In the past 2 years, the rise of the time series database (TSDB) has been meteoric—growing faster than any other database model (as defined by db-engines.com):
DataOps’ CTO, Guy Adams, has been focused on storing and processing time series data for over 20 years and, of course, followed this trend. In 2016 he started evaluating the best systems on the market and for a while everything looked great—these systems:
- Have very fast ingest and query of time series data
- Often have advanced time series functions
- Are very space efficient at storing time series data
- Often have nice features such as automatic ageing of old data
As a result, in a simple lab test with a large time series dataset they perform very well. The problem tends to come when a lab test turns into a more operational/production evaluation. These TSDBs typically have a similar set of challenges (not every TSDB has every challenge):
- A non-SQL and non-standard interface—fine for connecting from custom applications or for data science, but hard to connect to standard systems like BI tools and standard ETL/ELT tools (in fact TSDBs don’t really have much concept of ELT as few transforms are possible once data is loaded)

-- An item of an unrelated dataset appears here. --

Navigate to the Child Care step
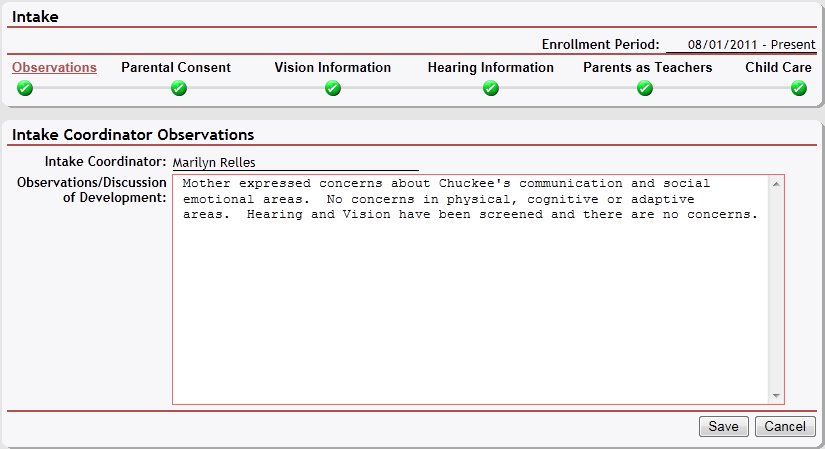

- Lack of maturity—while there are many ‘cool technologies’ in the time series database world, the overall space is still relatively niche and low volume and therefore most of these systems don’t have the deep maturity from having a very large customer base
- Only on-premise or self-hosting options—none of the benefits of a cloud database
- Relatively immutable—updates are either not supported or very slow—this is because one of the ways that a TSDB can be very fast is to store data in a way optimised for write and read but making updates extremely difficult
- Narrow focus—while time series databases get great benefits from only supporting one style of data, there is a price to pay for flexibility. In practical terms, how many organisations have JUST time series data? Usually when people say “we have a load of time series data” what they mean is “our data volume challenges are all time series, but we still have a lot of dimensional data we want to join it on to”. The problem with time series databases is that they ONLY support the time series data. When there is other information to store, another database will be needed. Using two different databases doesn’t really help since there is still no ability (without the complexity and performance hit of putting something like Presto over the top of both) to run queries and analytics using time series and non time series data at once.
In the past 18 months, Guy concluded that while the promise of time series databases was very high, the enormous flexibility, scalability and power of a cloud based SQL data warehouse like Snowflake far exceed the performance hit from being a more flexible system. Tuning of clustering using CLUSTER BY can reduce this performance hit to typically <10% which is a very small price to pay as compared to having two separate systems to maintain and a set of additional application layer development.